Record excerpts
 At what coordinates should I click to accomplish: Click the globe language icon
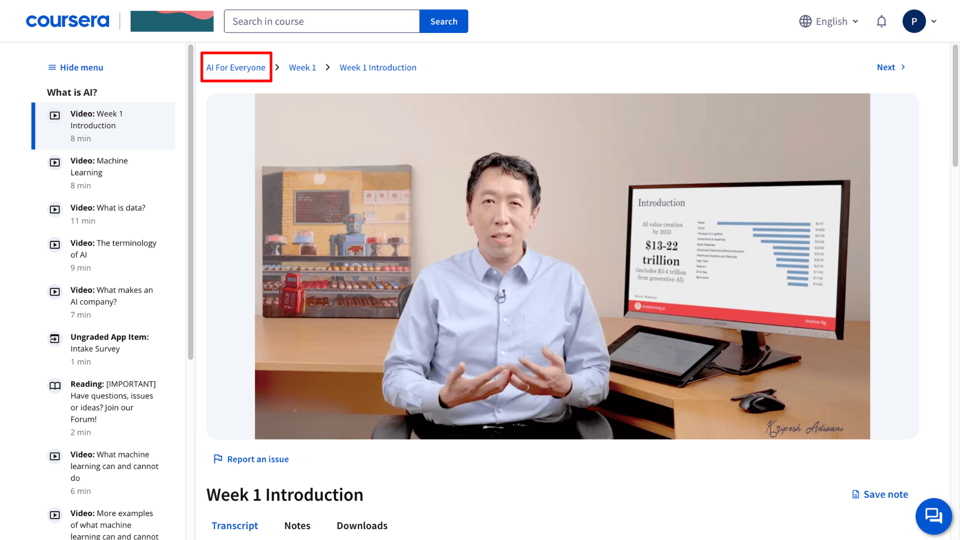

...

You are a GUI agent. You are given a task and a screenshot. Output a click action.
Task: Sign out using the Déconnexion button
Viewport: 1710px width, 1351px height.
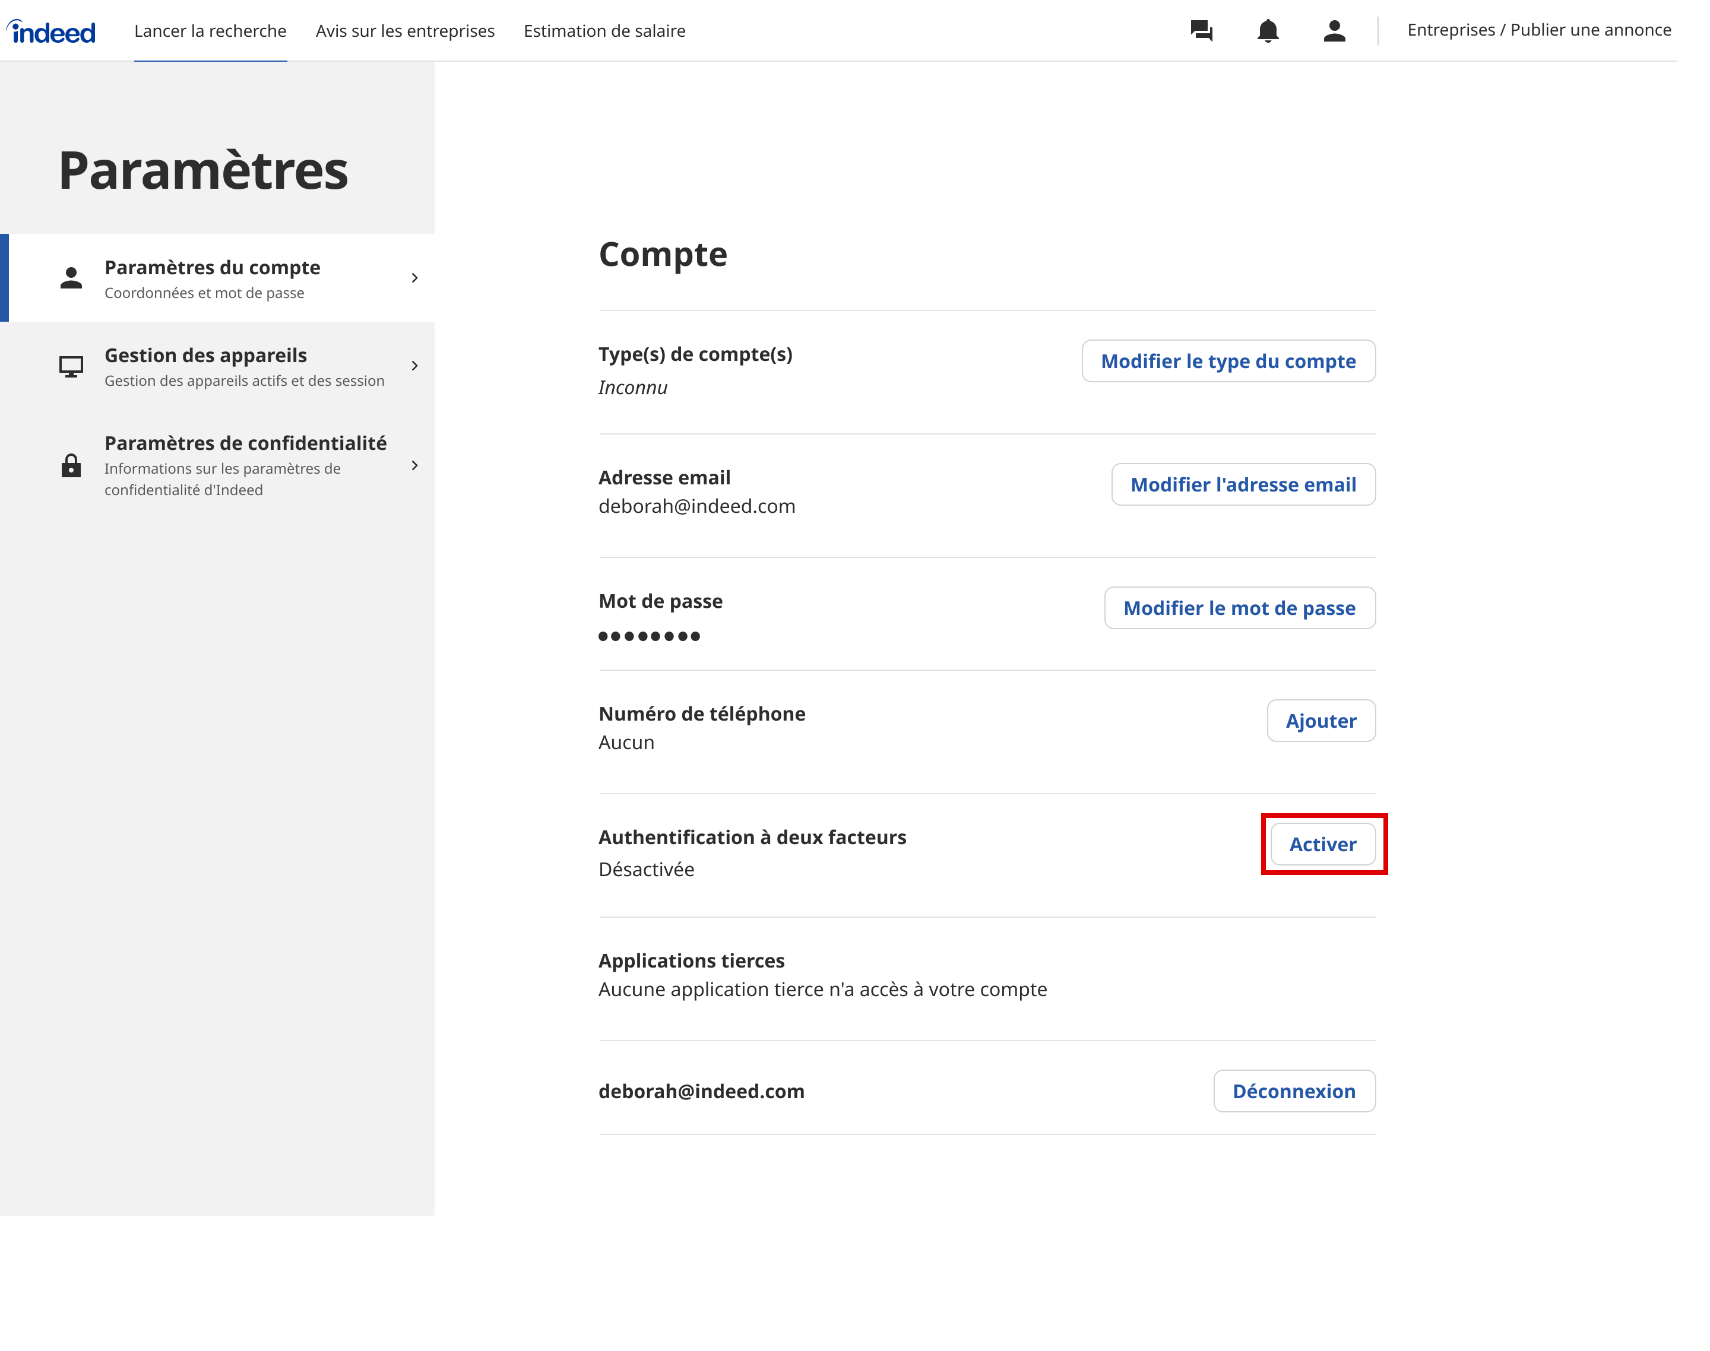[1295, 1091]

Assignment
Where a line in the material contains "click", copy that line.

Response for this exercise
 At what coordinates should I click to accomplish: Click the globe language icon
You are a GUI agent. You are given a task and a screenshot. Output a click action.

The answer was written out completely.